▸ YOUR INSTRUCTIONS: Output only the stretch of the listing that starts at the line containing "SarahPeper (150, 709)" and ends at the line containing "phpBB (135, 1225)", reproduced exactly with both ends.

▸ EXCERPTED DATA:
■ ■ ■ ■ ■

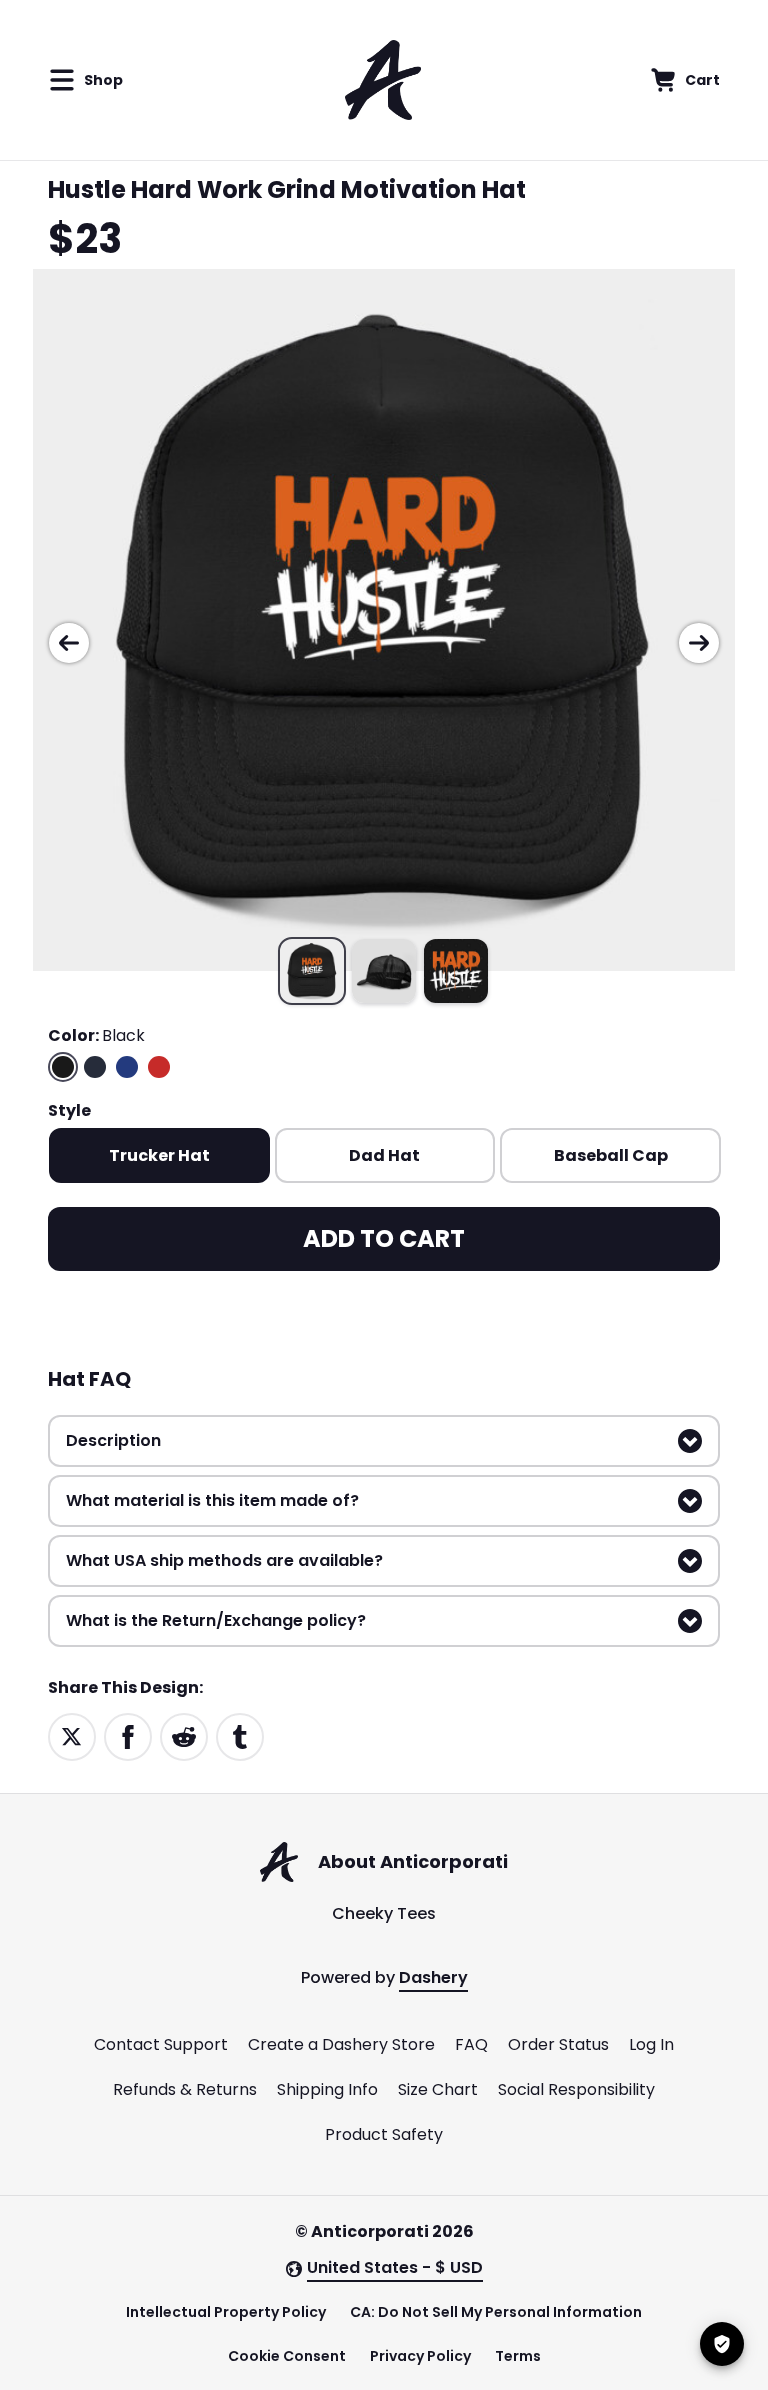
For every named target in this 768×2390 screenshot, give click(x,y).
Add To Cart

■ ■ ■ ■ ■

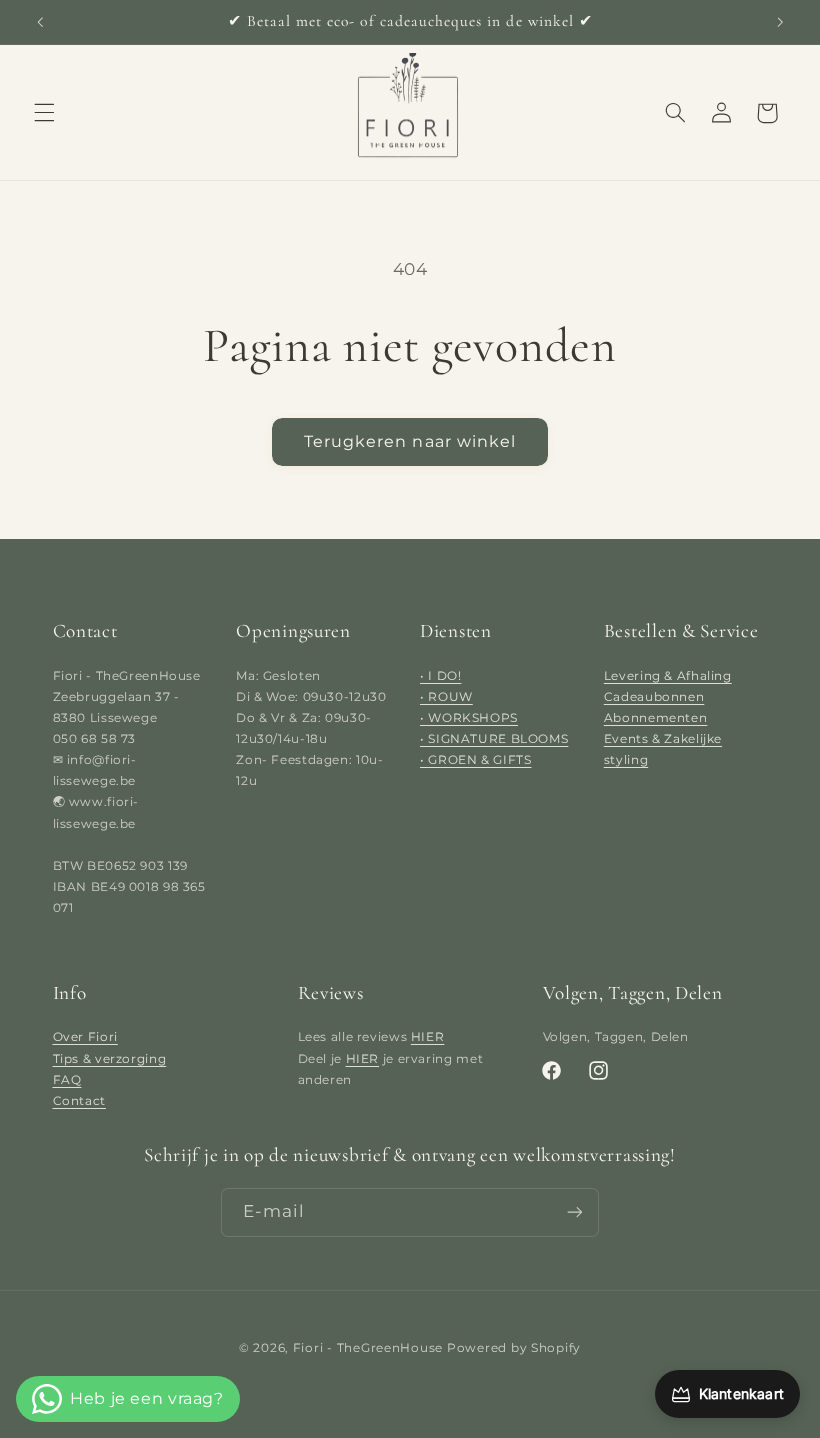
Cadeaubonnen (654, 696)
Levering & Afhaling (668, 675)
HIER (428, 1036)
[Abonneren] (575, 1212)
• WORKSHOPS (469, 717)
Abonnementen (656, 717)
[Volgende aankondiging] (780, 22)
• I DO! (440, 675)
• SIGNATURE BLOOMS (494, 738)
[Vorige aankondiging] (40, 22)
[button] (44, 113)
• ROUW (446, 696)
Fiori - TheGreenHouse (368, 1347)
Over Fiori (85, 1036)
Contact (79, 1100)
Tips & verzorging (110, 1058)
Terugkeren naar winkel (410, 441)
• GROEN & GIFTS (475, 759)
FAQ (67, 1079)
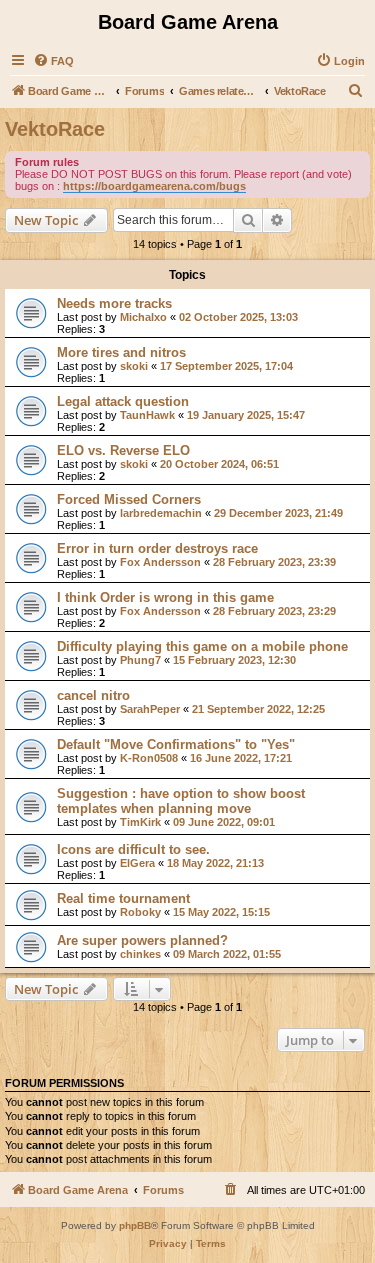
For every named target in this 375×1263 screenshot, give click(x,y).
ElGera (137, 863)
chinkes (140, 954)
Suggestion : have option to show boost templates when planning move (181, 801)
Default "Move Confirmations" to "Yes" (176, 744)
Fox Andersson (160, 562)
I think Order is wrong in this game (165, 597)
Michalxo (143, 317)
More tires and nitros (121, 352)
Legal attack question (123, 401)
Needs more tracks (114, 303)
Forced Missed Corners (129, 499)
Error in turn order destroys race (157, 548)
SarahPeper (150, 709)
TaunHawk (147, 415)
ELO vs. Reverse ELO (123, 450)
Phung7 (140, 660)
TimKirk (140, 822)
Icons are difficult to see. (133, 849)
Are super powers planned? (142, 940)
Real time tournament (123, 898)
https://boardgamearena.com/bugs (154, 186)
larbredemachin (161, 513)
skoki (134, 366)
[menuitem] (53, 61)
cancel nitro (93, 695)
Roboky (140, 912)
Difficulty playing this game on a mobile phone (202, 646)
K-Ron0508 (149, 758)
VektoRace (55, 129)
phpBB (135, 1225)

■ ■ ■ ■ ■

▸ EXERCISE OUTPUT:
SarahPeper (150, 709)
TaunHawk (147, 415)
ELO vs. Reverse ELO (123, 450)
Phung7 (140, 660)
TimKirk (140, 822)
Icons are difficult to see. (133, 849)
Are super powers planned? (142, 940)
Real time tournament (123, 898)
https://boardgamearena.com/bugs (154, 186)
larbredemachin (161, 513)
skoki (134, 366)
[menuitem] (53, 61)
cancel nitro (93, 695)
Roboky (140, 912)
Difficulty playing this game on a mobile phone (202, 646)
K-Ron0508 (149, 758)
VektoRace (55, 129)
phpBB (135, 1225)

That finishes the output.